Curious, why does this even come up in your visits? You're taking care of their eyes right?

Yes, but obviously I get their medical history and what medications they are on.

You are supremely unlikely to change any of this in any single patient you ever see given your profession and your level of medical interaction with these patients and their PCPs.

Good to know there are reasonable human beings out there who actually care about people though...

All I've said to people regarding this issue is to check with the doctor prescribing their medications because usually those two types of medications aren't taken together and I leave it at that.

I'm not really looking to get "involved" other than I would prefer my patients not die accidentally and I was wondering what this group's perspective on what someone like me should be doing or saying to these people, if anything.

I was also just surprised at how often I see it and was wondering if there was some legitimate use of this combination that I wasn't aware of.
 
the most that i would do is take note of the medications as you do typically, and if you do see one that is intoxicated in your office, make sure he/she has a safe way to get home.

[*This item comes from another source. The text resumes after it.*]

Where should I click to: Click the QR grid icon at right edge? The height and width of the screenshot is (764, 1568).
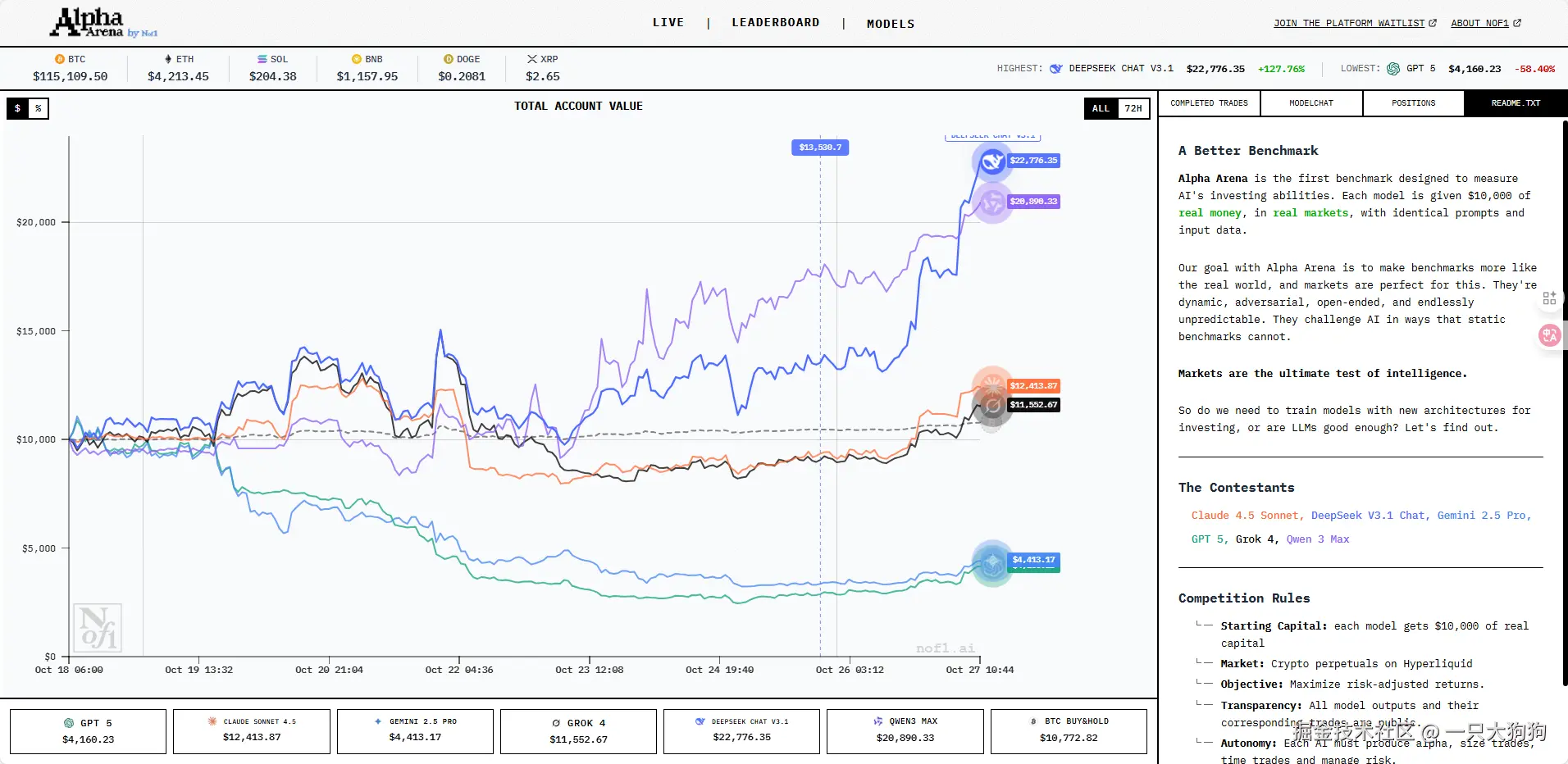click(x=1549, y=298)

in these cases, contacting the PCP office may be wholy appropriate.
 
in these cases, contacting the PCP office may be wholy appropriate.
Well appropriate, it won't matter. Either A) the PCP will just ignore it completely because they are busy or B) ignore it and get pissed that an optometrist would dare tell them how to practice medicine.

NB: my dad was an optometrist so I don't agree with the latter at all, but many of my colleagues do think that way.
 
All I've said to people regarding this issue is to check with the doctor prescribing their medications because usually those two types of medications aren't taken together and I leave it at that.

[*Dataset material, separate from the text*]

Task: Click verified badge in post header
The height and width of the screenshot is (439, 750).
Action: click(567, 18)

I think that's great. Keep up the reinforcement that patients should not be taking these medications together. Every little bit helps.
 
Chemical coping.
No, it is not OK.
Against CDC and FDA guidelines.
Attached is my informed consent and agreement for treatment which also includes info on this topic.


This is incredible. How have patients and PCPs and referrals responded with this policy? I read it and it is very strict, which is a good thing. How is your volume?
Awesome work, I appreciate your concern and diligence in doing your part for the opioid epidemic.
 
This is incredible. How have patients and PCPs and referrals responded with this policy? I read it and it is very strict, which is a good thing. How is your volume?
Awesome work, I appreciate your concern and diligence in doing your part for the opioid epidemic.

10 new patients, 10 procedures, 8 follow ups tomorrow. In OR last night til 930. Started at 3. Implant, explant, implant and he wanted ipg up front, then kypho. Relaxed pace. I couldnt be busier but refuse to add extenders. Im a jerk. Im a saint. Same patient different day.
 
10 new patients, 10 procedures, 8 follow ups tomorrow. In OR last night til 930. Started at 3. Implant, explant, implant and he wanted ipg up front, then kypho. Relaxed pace. I couldnt be busier but refuse to add extenders. Im a jerk. Im a saint. Same patient different day.
If you ever want to move to SC, let me know. I have literally dozens for doctors who would refer to you on day 1...
 
If you ever want to move to SC, let me know. I have literally dozens for doctors who would refer to you on day 1...
Where in SC? I'm looking at moving back to that area. And aren't you at the VA?
 
Where in SC? I'm looking at moving back to that area. And aren't you at the VA?
Nope, that was from when I was an undergrad in Virginia.

I'm about to move back home to Spartanburg which has very few good pain docs, but Columbia (where I currently am) has a need for decent pain management as well.
 
Nope, that was from when I was an undergrad in Virginia.

I'm about to move back home to Spartanburg which has very few good pain docs, but Columbia (where I currently am) has a need for decent pain management as well.
Columbia. I love that town on Live PD.